Data supplied:
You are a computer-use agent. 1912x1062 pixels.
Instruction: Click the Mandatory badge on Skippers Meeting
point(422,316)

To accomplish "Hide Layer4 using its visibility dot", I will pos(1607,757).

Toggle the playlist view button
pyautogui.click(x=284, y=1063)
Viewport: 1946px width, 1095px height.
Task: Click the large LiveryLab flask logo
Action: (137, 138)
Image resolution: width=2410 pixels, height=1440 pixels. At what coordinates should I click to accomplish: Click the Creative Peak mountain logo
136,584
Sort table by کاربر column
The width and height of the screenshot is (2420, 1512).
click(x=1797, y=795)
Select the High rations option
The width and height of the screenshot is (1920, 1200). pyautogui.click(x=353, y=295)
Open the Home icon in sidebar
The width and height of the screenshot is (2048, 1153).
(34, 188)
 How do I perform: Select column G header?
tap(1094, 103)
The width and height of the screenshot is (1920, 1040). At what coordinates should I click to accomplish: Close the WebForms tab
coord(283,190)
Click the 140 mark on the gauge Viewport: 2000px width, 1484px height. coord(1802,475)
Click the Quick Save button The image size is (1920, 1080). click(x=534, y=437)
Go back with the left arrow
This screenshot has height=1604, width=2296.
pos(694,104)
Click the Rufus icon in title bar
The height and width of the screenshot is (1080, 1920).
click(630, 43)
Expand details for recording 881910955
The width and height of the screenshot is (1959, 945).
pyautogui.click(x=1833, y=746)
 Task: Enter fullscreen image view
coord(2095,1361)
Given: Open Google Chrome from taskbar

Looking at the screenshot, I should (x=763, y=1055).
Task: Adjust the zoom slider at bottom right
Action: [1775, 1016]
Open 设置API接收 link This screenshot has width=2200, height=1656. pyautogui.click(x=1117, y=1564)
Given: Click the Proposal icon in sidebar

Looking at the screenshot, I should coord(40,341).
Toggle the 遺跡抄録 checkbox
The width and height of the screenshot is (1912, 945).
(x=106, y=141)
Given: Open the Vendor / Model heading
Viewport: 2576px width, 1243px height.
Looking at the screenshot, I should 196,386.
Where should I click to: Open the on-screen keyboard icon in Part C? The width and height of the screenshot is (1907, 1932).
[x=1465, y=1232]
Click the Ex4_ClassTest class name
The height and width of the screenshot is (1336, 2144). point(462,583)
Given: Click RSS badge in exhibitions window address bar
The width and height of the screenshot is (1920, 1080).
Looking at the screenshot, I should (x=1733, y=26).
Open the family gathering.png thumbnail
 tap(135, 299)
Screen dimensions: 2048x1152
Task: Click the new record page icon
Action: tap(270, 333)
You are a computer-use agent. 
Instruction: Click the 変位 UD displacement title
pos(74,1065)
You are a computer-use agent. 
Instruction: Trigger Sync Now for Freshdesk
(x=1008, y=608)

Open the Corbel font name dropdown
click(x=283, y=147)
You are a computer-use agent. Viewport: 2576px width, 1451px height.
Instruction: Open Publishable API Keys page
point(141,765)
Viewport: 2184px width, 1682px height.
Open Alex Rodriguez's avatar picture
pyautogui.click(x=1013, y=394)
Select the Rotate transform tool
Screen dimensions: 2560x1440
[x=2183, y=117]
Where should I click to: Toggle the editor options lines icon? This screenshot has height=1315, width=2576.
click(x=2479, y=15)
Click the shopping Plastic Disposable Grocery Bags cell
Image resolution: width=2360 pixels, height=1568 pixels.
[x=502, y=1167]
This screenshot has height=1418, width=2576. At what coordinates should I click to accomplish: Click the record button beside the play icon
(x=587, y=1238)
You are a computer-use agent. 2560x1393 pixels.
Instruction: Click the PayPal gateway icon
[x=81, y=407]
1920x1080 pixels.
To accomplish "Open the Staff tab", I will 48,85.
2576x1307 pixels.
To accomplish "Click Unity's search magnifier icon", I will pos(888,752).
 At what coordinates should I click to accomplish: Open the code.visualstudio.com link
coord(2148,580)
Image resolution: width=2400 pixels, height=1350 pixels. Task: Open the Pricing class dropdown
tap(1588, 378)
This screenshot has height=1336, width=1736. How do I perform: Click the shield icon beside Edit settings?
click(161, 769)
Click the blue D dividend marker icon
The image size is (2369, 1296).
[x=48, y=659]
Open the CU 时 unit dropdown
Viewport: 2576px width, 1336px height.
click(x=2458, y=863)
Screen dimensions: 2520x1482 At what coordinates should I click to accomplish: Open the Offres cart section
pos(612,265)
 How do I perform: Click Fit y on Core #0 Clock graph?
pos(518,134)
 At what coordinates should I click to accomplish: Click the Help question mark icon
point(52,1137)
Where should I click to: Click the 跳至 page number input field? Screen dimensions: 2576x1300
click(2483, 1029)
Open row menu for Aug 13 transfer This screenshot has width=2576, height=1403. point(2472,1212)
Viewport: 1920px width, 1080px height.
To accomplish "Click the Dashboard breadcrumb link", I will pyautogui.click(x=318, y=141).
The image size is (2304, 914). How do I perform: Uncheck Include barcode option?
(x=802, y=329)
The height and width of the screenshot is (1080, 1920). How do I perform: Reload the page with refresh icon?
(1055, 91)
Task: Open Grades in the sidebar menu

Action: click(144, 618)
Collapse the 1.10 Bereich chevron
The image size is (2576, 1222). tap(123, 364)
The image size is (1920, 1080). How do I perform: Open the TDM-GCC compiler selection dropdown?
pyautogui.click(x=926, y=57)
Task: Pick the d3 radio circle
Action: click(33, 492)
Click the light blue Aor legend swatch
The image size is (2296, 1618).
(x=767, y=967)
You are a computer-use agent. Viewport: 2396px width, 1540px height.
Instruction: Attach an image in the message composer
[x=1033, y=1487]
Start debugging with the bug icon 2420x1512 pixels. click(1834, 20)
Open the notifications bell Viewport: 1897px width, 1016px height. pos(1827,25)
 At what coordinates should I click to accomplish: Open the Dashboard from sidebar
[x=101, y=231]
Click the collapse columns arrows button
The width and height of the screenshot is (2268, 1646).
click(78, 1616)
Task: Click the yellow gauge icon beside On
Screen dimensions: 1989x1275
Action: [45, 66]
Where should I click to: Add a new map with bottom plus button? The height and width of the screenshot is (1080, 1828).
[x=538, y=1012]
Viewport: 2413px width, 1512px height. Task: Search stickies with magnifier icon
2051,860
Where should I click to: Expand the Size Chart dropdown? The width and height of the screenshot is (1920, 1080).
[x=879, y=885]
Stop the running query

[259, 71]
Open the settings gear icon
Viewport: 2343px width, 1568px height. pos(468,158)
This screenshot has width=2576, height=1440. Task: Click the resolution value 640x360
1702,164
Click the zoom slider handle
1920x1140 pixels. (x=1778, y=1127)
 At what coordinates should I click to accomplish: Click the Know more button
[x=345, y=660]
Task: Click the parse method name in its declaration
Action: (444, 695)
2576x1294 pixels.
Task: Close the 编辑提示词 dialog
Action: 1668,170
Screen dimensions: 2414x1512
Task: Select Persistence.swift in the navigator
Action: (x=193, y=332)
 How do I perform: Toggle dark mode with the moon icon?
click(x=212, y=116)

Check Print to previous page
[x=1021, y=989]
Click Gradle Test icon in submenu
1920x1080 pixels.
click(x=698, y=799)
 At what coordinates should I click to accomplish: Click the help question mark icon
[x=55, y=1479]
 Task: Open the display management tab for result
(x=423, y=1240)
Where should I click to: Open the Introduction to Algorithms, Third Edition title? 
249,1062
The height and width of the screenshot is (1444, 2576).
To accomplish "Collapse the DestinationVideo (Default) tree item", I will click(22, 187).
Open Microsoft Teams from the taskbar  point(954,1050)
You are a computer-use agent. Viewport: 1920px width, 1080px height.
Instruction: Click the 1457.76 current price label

Assigned task:
Each line from the one containing "Start debugging with" through the end of the material should be restated word for word; leave out every line before it.

Answer to the problem:
Start debugging with the bug icon 2420x1512 pixels. click(1834, 20)
Open the notifications bell Viewport: 1897px width, 1016px height. pos(1827,25)
 At what coordinates should I click to accomplish: Open the Dashboard from sidebar
[x=101, y=231]
Click the collapse columns arrows button
The width and height of the screenshot is (2268, 1646).
click(78, 1616)
Task: Click the yellow gauge icon beside On
Screen dimensions: 1989x1275
Action: [45, 66]
Where should I click to: Add a new map with bottom plus button? The height and width of the screenshot is (1080, 1828).
[x=538, y=1012]
Viewport: 2413px width, 1512px height. Task: Search stickies with magnifier icon
2051,860
Where should I click to: Expand the Size Chart dropdown? The width and height of the screenshot is (1920, 1080).
[x=879, y=885]
Stop the running query

[259, 71]
Open the settings gear icon
Viewport: 2343px width, 1568px height. pos(468,158)
This screenshot has width=2576, height=1440. Task: Click the resolution value 640x360
1702,164
Click the zoom slider handle
1920x1140 pixels. (x=1778, y=1127)
 At what coordinates should I click to accomplish: Click the Know more button
[x=345, y=660]
Task: Click the parse method name in its declaration
Action: (444, 695)
2576x1294 pixels.
Task: Close the 编辑提示词 dialog
Action: 1668,170
Screen dimensions: 2414x1512
Task: Select Persistence.swift in the navigator
Action: (x=193, y=332)
 How do I perform: Toggle dark mode with the moon icon?
click(x=212, y=116)

Check Print to previous page
[x=1021, y=989]
Click Gradle Test icon in submenu
1920x1080 pixels.
click(x=698, y=799)
 At what coordinates should I click to accomplish: Click the help question mark icon
[x=55, y=1479]
 Task: Open the display management tab for result
(x=423, y=1240)
Where should I click to: Open the Introduction to Algorithms, Third Edition title? 
249,1062
The height and width of the screenshot is (1444, 2576).
To accomplish "Collapse the DestinationVideo (Default) tree item", I will click(22, 187).
Open Microsoft Teams from the taskbar  point(954,1050)
You are a computer-use agent. Viewport: 1920px width, 1080px height.
Instruction: Click the 1457.76 current price label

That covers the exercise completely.